L’Abbe Gainet (i. 211) gives an account of the Mandans from “Ceremoníes Religieuses,” i. 7, which it will be interesting to compare with Catlin, as it was written a century previous to his visit. “The Mandans pretend that the Deluge was formerly raised up against them by the white men to destroy their ancestors.... Then the first man, whom they regard as one of their divinities, inspired mankind with the idea of constructing upon an eminence a town and fortress in wood, and promised them that the water should not pass that point. They followed his advice and constructed the ark on the banks of the Heart river. It was of a very large size, so that a part of their nation found safety there whilst the rest perished. In memory of this memorable event they place in each of their villages a small model of this edifice [which may account for the erect position of ‘the big canoe’], this model still exists. The waters abated after that, and to this day they celebrate, in memory of this ark, the fête of the ‘Okippe,’ which lasts four days.”
[231] Longmans, 1868, i. 290.
[232] Cardinal Wiseman in his letters to John Poynder, Esq. (“Essays on Various Subjects,” i. 257), says, “Dr Spencer, a learned divine of the Established Church, published two folio volumes replete with extraordinary erudition, entitled ‘De Legibus Hebræorum ritualibus et eorum ratione,’ which has gone through many editions both here and on the Continent. Now, the entire drift and purport of this work is manifestly twofold—first, to prove that the great design of God, in giving rites and ceremonies to the Jews, was to prevent their falling into idolatry; secondly, to demonstrate that almost every practice, rite, ceremony, and act so given was directly borrowed from the Egyptian heathens; ... that whether we speak of the more solemn and especial injunctions, or of the minutest details of the ceremonial law, of circumcision and of sacrifice in all its varieties, and with all its distinctive ceremonies of purification and lustrations and new moons; of the ark of the covenant and the cherubim; of the temple and its oracles; of the Urim and Thummim, and the emissary goat; of them all Spencer has endeavoured to prove, and that to the satisfaction of many learned men, that they pre-existed among the Egyptians and other neighbouring nations.”
I have not met with Dr Spencer’s work. I may mention, however, the pomegranates in the Levitical robe as an instance. Vide references in this chapter and [appendix].
[233] Much doubt has been expressed as to the veracity of M. Guinnard’s narrative, but the scenes and customs referred to are not likely to have been invented; and on the supposition of a fictitious narrative (although I see nothing incredible) they will probably have been imported from true narratives of other tribes.
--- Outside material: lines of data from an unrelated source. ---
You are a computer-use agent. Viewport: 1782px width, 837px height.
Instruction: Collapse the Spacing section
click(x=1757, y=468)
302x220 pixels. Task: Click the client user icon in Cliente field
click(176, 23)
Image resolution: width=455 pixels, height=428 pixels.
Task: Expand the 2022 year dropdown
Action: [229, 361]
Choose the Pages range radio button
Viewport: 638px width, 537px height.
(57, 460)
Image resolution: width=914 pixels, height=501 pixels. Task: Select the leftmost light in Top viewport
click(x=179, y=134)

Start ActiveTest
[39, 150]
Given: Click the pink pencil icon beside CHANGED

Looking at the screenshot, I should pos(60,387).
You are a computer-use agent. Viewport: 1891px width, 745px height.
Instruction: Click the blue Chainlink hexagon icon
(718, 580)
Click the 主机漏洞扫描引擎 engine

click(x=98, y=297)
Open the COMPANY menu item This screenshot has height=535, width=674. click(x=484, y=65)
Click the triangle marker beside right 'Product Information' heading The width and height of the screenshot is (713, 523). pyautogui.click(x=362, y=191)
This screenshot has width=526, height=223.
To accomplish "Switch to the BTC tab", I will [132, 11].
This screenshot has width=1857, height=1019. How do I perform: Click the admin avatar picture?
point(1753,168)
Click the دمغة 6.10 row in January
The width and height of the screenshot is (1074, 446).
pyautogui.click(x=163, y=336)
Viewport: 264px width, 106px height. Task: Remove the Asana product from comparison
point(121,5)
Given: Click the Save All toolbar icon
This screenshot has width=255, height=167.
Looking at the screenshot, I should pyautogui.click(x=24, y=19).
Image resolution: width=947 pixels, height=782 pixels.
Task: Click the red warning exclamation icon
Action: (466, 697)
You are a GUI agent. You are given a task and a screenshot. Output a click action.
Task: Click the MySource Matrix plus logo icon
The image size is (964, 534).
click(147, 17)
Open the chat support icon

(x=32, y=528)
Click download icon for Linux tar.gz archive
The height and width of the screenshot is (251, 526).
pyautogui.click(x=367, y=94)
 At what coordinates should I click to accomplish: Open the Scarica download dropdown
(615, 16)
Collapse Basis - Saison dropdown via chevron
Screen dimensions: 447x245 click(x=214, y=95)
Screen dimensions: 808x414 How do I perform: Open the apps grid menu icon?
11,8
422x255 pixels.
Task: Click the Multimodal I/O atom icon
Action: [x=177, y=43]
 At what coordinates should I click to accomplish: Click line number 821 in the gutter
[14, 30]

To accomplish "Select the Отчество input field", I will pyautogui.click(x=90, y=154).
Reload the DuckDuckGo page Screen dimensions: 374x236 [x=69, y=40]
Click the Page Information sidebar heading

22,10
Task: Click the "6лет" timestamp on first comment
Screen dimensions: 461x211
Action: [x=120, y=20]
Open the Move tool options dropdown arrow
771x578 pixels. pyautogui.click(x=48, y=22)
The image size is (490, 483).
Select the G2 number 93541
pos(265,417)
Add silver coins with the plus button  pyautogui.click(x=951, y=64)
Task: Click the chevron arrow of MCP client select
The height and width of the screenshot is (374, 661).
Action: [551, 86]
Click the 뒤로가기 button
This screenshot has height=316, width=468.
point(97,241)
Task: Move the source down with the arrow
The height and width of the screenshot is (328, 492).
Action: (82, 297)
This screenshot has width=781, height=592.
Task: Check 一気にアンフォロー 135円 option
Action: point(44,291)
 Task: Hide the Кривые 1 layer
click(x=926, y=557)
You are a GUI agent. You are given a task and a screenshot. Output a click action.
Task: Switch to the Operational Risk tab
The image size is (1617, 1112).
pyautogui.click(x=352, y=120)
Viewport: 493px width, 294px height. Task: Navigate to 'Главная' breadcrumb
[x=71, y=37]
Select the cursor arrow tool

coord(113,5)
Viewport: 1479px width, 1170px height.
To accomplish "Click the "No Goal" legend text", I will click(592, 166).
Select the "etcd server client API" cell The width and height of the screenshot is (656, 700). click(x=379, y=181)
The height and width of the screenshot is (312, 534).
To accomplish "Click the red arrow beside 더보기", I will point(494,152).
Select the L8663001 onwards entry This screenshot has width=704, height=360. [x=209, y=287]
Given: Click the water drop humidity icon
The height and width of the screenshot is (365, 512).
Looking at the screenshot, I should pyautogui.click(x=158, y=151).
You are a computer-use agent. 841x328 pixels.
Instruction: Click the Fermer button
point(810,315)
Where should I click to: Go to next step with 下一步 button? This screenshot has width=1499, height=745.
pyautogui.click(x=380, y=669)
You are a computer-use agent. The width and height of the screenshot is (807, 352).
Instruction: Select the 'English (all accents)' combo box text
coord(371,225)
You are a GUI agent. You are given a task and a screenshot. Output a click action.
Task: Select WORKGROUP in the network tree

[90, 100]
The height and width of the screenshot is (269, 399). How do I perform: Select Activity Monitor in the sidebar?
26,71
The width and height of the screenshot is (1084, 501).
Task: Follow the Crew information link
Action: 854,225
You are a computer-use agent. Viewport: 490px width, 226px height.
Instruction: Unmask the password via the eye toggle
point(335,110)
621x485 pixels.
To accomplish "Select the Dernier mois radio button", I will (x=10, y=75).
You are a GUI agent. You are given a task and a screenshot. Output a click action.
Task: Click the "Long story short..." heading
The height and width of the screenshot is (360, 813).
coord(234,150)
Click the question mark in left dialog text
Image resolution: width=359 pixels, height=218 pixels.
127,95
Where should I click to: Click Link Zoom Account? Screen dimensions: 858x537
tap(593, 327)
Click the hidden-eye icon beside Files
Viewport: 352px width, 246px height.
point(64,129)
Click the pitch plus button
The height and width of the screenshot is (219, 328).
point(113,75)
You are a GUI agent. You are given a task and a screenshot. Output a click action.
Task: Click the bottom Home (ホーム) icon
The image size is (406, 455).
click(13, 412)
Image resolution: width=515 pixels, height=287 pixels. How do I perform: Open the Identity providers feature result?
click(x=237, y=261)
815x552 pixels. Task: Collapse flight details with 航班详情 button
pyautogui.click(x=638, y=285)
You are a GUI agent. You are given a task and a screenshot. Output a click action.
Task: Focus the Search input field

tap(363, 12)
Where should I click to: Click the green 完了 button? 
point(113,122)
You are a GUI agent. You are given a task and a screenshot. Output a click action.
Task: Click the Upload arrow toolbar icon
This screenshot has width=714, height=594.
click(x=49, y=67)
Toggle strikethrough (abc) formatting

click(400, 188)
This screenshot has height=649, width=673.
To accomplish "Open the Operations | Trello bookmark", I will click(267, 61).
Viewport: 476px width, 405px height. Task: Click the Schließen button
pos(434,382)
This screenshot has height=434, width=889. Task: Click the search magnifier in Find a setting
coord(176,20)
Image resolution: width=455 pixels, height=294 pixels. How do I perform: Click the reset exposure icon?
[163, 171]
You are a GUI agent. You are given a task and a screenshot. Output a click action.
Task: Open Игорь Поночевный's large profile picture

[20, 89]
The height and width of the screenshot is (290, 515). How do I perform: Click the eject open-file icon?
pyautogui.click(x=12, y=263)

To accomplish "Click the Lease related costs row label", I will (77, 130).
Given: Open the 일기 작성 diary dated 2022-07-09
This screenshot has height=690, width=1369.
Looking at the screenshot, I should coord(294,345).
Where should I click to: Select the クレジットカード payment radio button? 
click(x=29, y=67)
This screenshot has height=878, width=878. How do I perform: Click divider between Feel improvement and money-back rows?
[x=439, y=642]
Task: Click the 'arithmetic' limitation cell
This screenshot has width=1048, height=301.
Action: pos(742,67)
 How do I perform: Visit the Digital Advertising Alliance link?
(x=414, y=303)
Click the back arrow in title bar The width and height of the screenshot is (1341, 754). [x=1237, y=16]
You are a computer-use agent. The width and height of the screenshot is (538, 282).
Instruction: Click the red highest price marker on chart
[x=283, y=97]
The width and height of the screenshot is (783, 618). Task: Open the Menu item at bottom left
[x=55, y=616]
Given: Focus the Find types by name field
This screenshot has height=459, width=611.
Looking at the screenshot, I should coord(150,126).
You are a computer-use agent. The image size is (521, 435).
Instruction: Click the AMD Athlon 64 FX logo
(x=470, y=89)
In either case they supply additional evidence.
[234] I need not remind my reader that these speculations of De Maistre anticipated by many years the analogous, though at the same time independent, conclusions of Archbishop Whately, in his lecture “On the Origin of Civilisation,” published in 1854.
[235] “We ought then to recognise that the state of civilisation and of science is, in a certain sense, the natural and primitive state of man. Thus, all oriental traditions commenced with a state of perfection and light, and, I repeat it, of supernatural light; and Greece—lying Greece, which ‘has dared everything in history’—renders homage to this truth, in placing its Golden Age at the beginning of things. It is no less remarkable that it does not attribute to the following ages, even to the iron age, the state of savagery, so that all that it has told us of those primitive men living on acorns, &c., puts it in contradiction with itself, and can only have reference to particular cases, i.e. to some races degraded, and then reclaimed to a state of nature, which is a state of civilisation.”—De Maistre’s “Soirées de St Petersbourg” i. Deux: Entretien, p. 98.
[236] I consider that this remark has been fully substantiated in Marshall’s “Christian Missions.”